Definition and relevance of the problem
Inverted nipple is a relatively common problem. According to scientific literature sources about 2% of the female population has inverted nipples.
Inverted nipples cause many different problems: poor hygiene of areola area, breastfeeding difficulties, psychological distress, dissatisfaction with one’s appearance, repeated inflammation of the nipple.
The vast majority of cases associated with congenital causes, it can be a genetic predisposition to suffer from this disease. Acquired nipple involvement usually occurs as a consequence of chronic inflammation, oncology process, macromastia, after surgical procedures. Nipples inversion is influenced by factors such as the insufficiency of supporting tissues, hypoplasia of the lactiferous ducts, and retraction caused by fibrous bands at the base of the nipple.
Physicians widely use the classification based on the amount of effort needed to pull out the nipple manually, the duration of the nipple protrusion after manipulation, and the amount of fibrosis existing around the nipple.

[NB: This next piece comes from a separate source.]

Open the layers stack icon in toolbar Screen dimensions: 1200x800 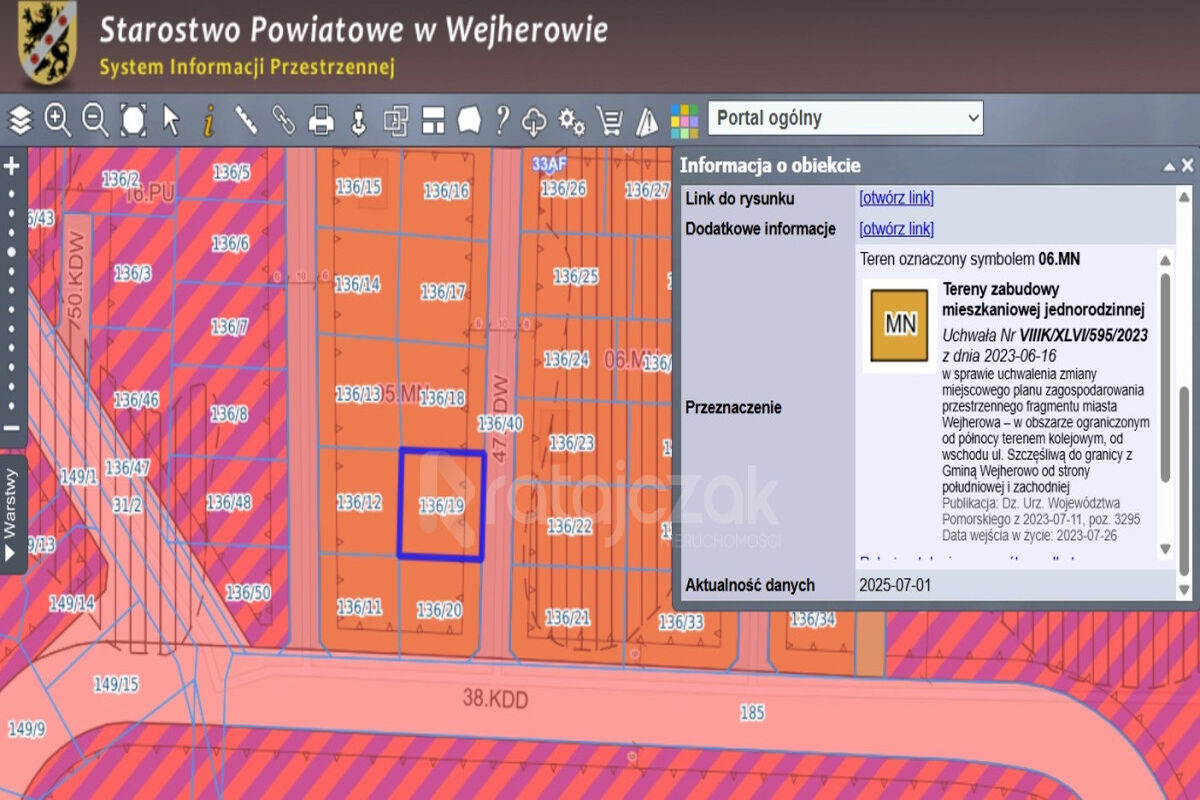(21, 121)
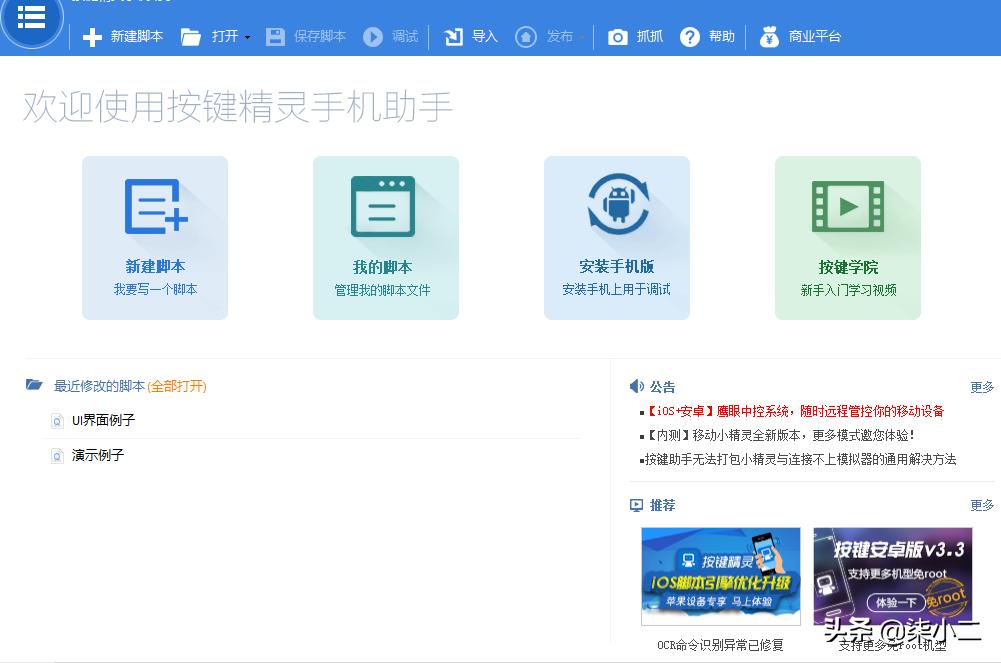
Task: Click the 推荐 section icon
Action: (x=634, y=506)
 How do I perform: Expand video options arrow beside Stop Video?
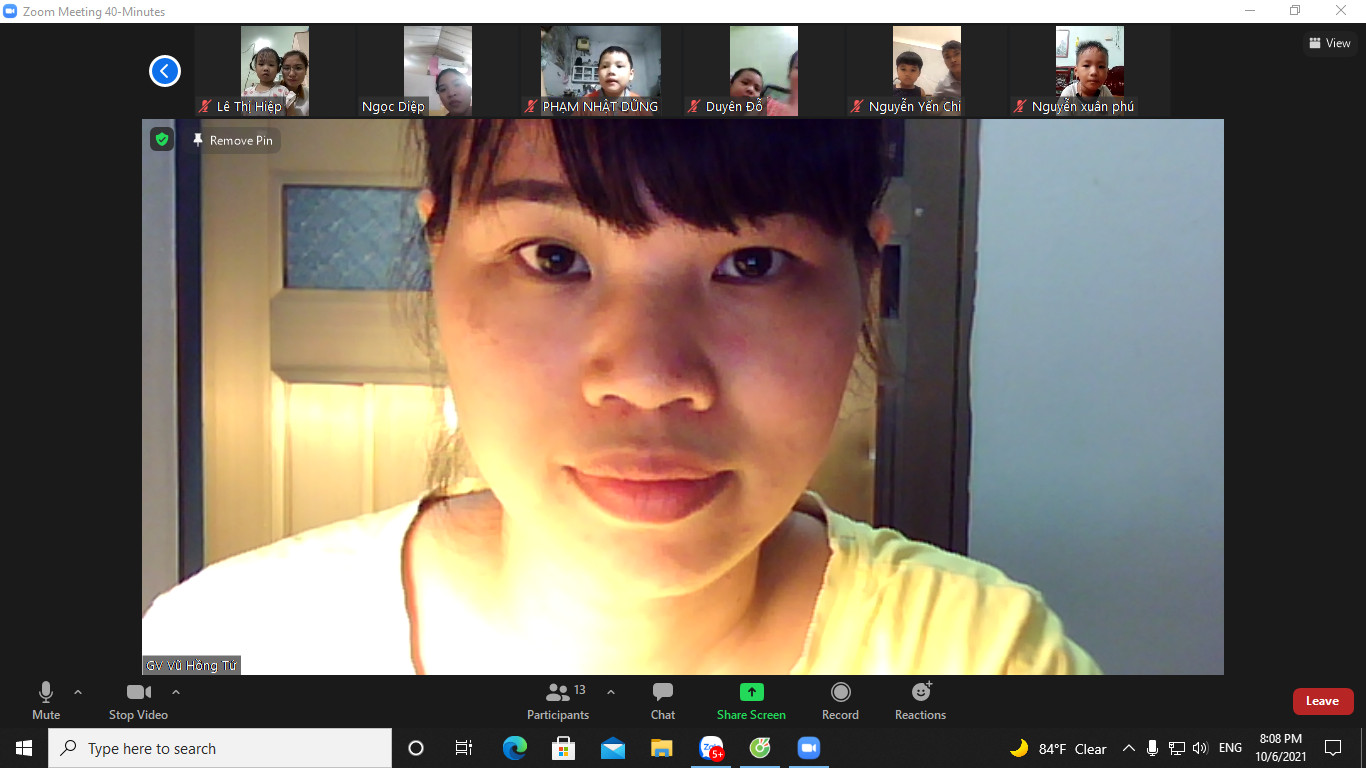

In grade I inversion the nipple is easily pulled out manually and maintains its projection quite well. Grade 1 nipples have minimal fibrosis.
The majority of inverted nipples belong to the grade II inversion. The nipples can be pulled out, but cannot maintain projection and tend to retract. These nipples have moderate fibrosis beneath them.
For the grade III group the nipple can hardly be pulled out manually because of severe fibrosis.
The inverted nipple correction is usually performed under local anaesthesia or general anaesthesia during complex procedures.
For grade I inversion manual traction and a single buried purse-string suture, which is performed through 5 mm incisions in the nipple base, is enough for the correction.
In grade II inversion surgical dissection is performed until the inversion does not recur after the traction is released. The purse-string suture is used for nipple shape fixation.
If the nipple is not turned out (grade III inversion), precise surgical dissection of fibrotic fibres is performed preserving lactiferous ducts. Dermofibrotic or sub-dermal flaps are created to fill the area under the nipple and make the foundation to preserve nipple protrusion.